### Dataset rows
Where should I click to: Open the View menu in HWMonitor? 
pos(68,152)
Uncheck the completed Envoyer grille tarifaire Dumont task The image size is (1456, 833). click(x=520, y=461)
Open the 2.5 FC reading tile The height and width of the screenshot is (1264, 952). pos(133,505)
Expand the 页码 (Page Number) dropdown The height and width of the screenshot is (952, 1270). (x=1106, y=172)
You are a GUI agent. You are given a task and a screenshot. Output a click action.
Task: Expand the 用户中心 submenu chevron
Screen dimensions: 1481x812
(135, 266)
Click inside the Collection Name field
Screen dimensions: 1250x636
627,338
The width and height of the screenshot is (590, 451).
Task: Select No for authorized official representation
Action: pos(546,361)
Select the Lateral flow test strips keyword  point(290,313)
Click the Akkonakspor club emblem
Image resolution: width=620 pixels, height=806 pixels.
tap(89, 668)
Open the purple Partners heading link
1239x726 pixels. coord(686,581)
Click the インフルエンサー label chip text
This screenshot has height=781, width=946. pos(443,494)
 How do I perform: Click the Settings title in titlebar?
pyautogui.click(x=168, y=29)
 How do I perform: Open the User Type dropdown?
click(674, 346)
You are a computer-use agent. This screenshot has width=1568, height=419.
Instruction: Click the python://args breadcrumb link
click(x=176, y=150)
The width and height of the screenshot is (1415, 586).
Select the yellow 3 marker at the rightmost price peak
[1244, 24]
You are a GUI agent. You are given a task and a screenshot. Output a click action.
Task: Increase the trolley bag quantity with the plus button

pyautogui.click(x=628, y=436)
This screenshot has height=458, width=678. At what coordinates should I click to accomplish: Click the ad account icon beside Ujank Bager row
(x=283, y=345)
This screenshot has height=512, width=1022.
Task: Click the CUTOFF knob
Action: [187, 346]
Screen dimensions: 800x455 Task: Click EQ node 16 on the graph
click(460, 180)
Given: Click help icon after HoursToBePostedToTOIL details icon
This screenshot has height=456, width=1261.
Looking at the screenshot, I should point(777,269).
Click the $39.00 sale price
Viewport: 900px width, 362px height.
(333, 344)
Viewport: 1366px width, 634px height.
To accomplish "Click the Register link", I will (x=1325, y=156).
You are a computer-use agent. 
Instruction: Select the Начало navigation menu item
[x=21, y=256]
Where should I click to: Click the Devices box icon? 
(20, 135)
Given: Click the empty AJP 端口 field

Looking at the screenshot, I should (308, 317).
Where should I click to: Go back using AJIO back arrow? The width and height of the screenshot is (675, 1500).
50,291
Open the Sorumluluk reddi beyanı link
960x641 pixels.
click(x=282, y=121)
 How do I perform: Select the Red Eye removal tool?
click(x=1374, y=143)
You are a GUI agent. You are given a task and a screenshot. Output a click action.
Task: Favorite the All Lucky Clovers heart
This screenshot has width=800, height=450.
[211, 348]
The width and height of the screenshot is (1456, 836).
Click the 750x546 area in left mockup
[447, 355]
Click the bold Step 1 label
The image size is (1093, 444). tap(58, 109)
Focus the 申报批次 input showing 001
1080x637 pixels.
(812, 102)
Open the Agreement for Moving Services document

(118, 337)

### What this task involves
Rewrite all of the rows above, replacing "GUI agent" with "interface agent" and leaving everything else unchanged.

### The reply
Where should I click to: Open the View menu in HWMonitor? 
pos(68,152)
Uncheck the completed Envoyer grille tarifaire Dumont task The image size is (1456, 833). click(x=520, y=461)
Open the 2.5 FC reading tile The height and width of the screenshot is (1264, 952). pos(133,505)
Expand the 页码 (Page Number) dropdown The height and width of the screenshot is (952, 1270). (x=1106, y=172)
You are a interface agent. You are given a task and a screenshot. Output a click action.
Task: Expand the 用户中心 submenu chevron
Screen dimensions: 1481x812
(135, 266)
Click inside the Collection Name field
Screen dimensions: 1250x636
627,338
The width and height of the screenshot is (590, 451).
Task: Select No for authorized official representation
Action: pos(546,361)
Select the Lateral flow test strips keyword  point(290,313)
Click the Akkonakspor club emblem
Image resolution: width=620 pixels, height=806 pixels.
tap(89, 668)
Open the purple Partners heading link
1239x726 pixels. coord(686,581)
Click the インフルエンサー label chip text
This screenshot has height=781, width=946. pos(443,494)
 How do I perform: Click the Settings title in titlebar?
pyautogui.click(x=168, y=29)
 How do I perform: Open the User Type dropdown?
click(674, 346)
You are a computer-use agent. This screenshot has width=1568, height=419.
Instruction: Click the python://args breadcrumb link
click(x=176, y=150)
The width and height of the screenshot is (1415, 586).
Select the yellow 3 marker at the rightmost price peak
[1244, 24]
You are a interface agent. You are given a task and a screenshot. Output a click action.
Task: Increase the trolley bag quantity with the plus button

pyautogui.click(x=628, y=436)
This screenshot has height=458, width=678. At what coordinates should I click to accomplish: Click the ad account icon beside Ujank Bager row
(x=283, y=345)
This screenshot has height=512, width=1022.
Task: Click the CUTOFF knob
Action: [187, 346]
Screen dimensions: 800x455 Task: Click EQ node 16 on the graph
click(460, 180)
Given: Click help icon after HoursToBePostedToTOIL details icon
This screenshot has height=456, width=1261.
Looking at the screenshot, I should point(777,269).
Click the $39.00 sale price
Viewport: 900px width, 362px height.
(333, 344)
Viewport: 1366px width, 634px height.
To accomplish "Click the Register link", I will (x=1325, y=156).
You are a computer-use agent. 
Instruction: Select the Начало navigation menu item
[x=21, y=256]
Where should I click to: Click the Devices box icon? 
(20, 135)
Given: Click the empty AJP 端口 field

Looking at the screenshot, I should (308, 317).
Where should I click to: Go back using AJIO back arrow? The width and height of the screenshot is (675, 1500).
50,291
Open the Sorumluluk reddi beyanı link
960x641 pixels.
click(x=282, y=121)
 How do I perform: Select the Red Eye removal tool?
click(x=1374, y=143)
You are a interface agent. You are given a task and a screenshot. Output a click action.
Task: Favorite the All Lucky Clovers heart
This screenshot has width=800, height=450.
[211, 348]
The width and height of the screenshot is (1456, 836).
Click the 750x546 area in left mockup
[447, 355]
Click the bold Step 1 label
The image size is (1093, 444). tap(58, 109)
Focus the 申报批次 input showing 001
1080x637 pixels.
(812, 102)
Open the Agreement for Moving Services document

(118, 337)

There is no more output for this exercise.